# Spikey Sap Wood?



## matthew seibert (Mar 31, 2016)

I found this piece in a lumber pile, and was curious what it was.
Normal bark, but the sap wood has some spikes to it.

Reactions: Like 1


----------



## phinds (Mar 31, 2016)

Don't know what the wood is but those are probably just adventitious buds


----------



## ClintW (Mar 31, 2016)

Mulberry maybe? Just a guess on the thin sap wood and sun exposure turned heartwood dark?

Reactions: Sincere 1


----------



## matthew seibert (Apr 1, 2016)

ClintW said:


> Mulberry maybe? Just a guess on the thin sap wood and sun exposure turned heartwood dark?


The heartwood color is a fresh cut, and seems to be fairly consistent throughout

Reactions: Informative 1


----------



## Mr. Peet (Apr 2, 2016)

Based on color, I would have first though "Black locust", I would think the mulberry group would have been a brighter green if you say it is fresh cut.
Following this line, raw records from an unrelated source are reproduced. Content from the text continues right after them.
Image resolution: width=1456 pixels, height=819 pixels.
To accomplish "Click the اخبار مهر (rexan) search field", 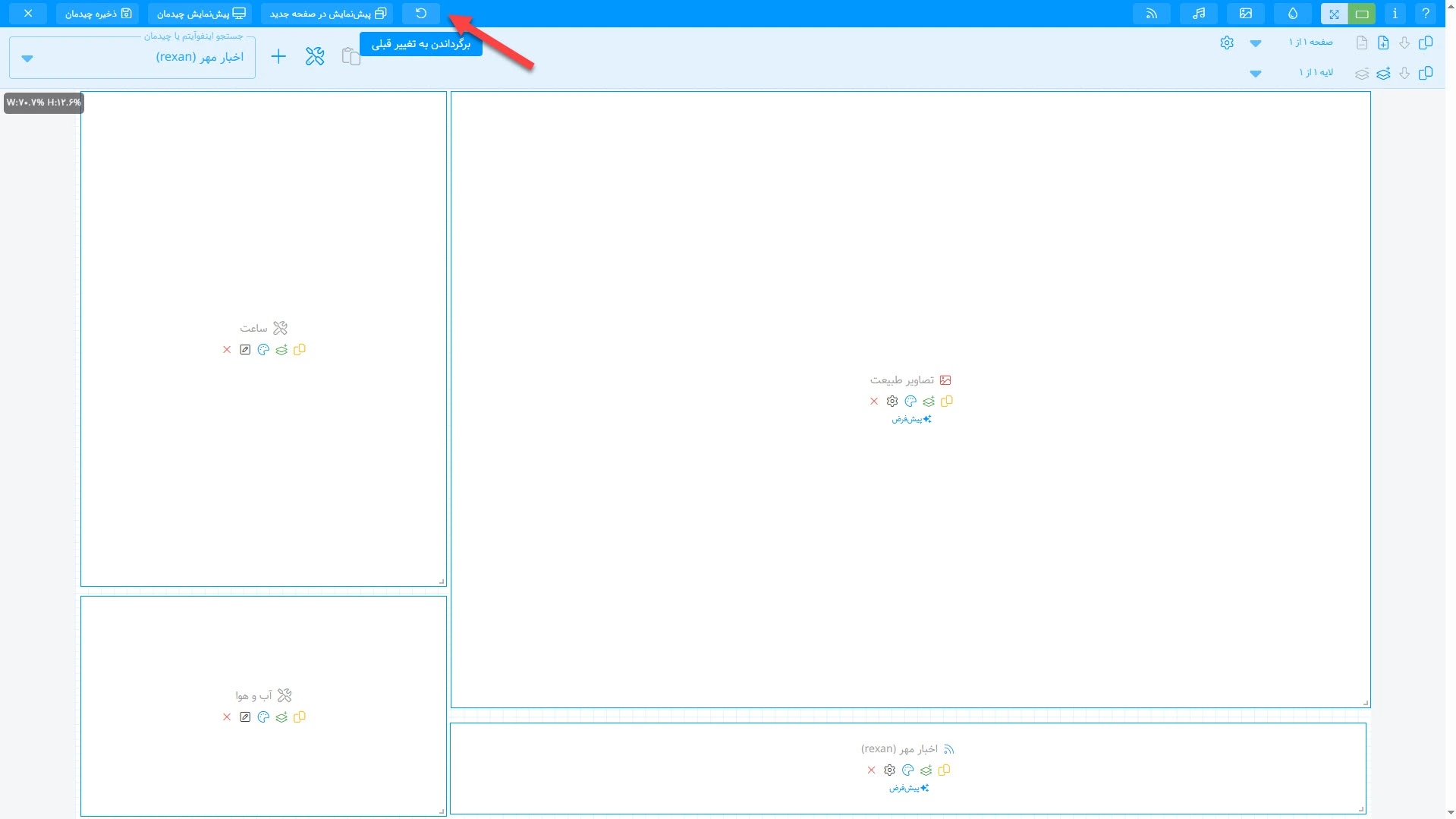I will tap(152, 57).
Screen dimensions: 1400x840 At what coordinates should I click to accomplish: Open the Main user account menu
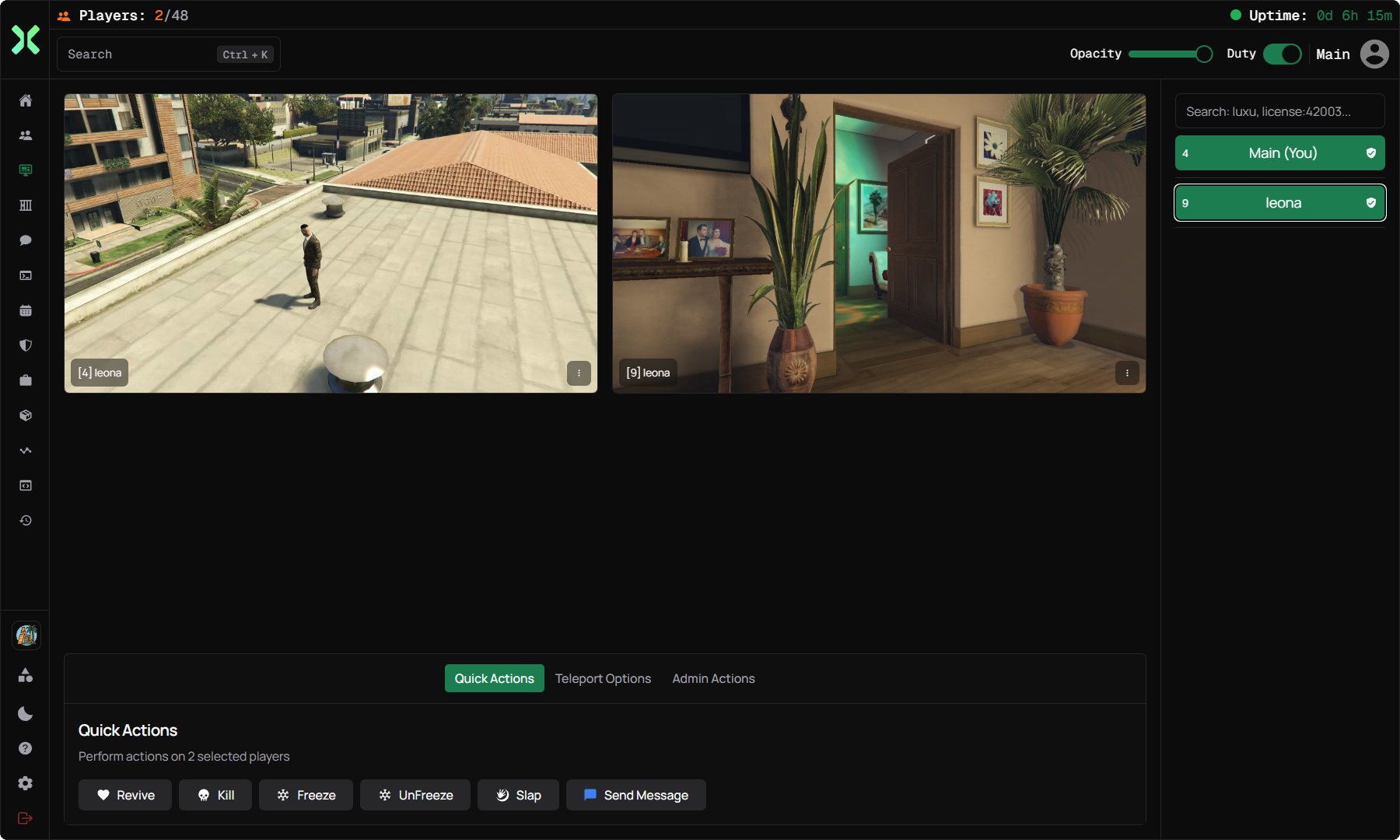pyautogui.click(x=1374, y=54)
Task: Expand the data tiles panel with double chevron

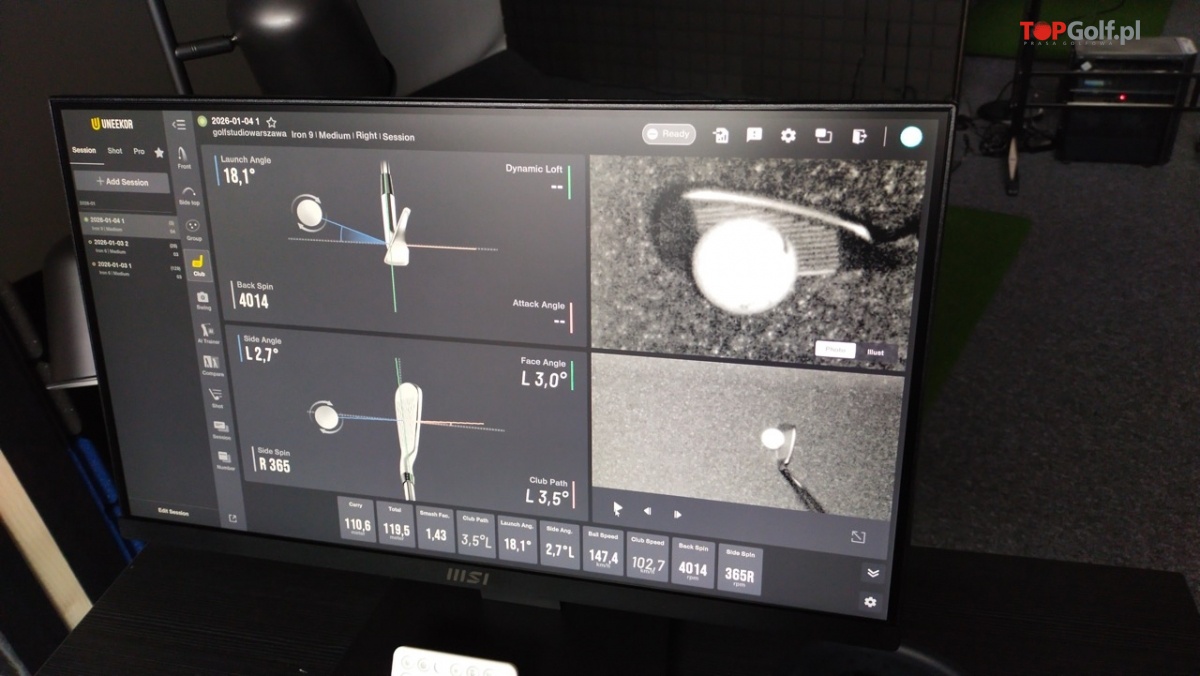Action: (871, 573)
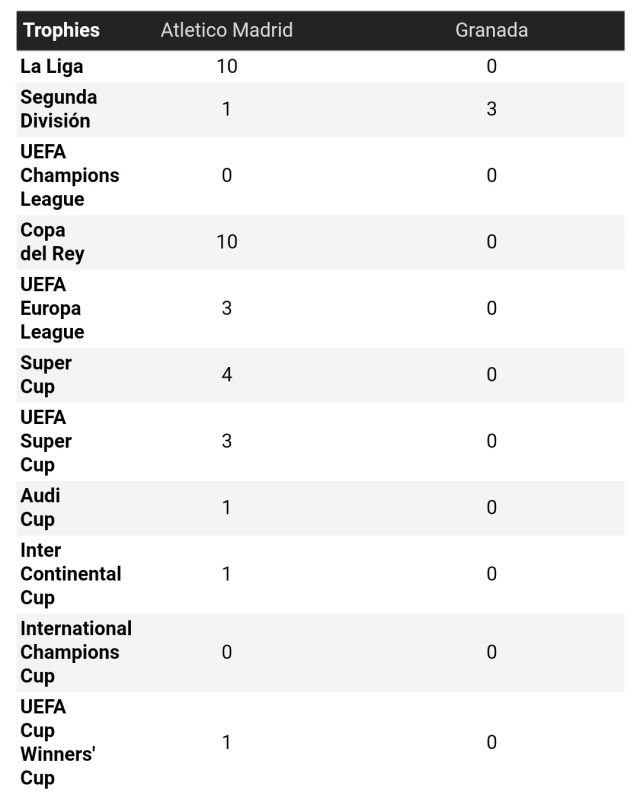Select Atletico Madrid's Cup Winners' Cup value

[227, 742]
As for the adventitious buds, mill it to see it the buds go to pith or if they are just in recent years growth. These buds can often create a 'birds eye' graining. If the buds run pith deep, I would like to purchase a sample. Additionally, you might want to salvage the remaining length of log. There are many on this site that would love to work that wood.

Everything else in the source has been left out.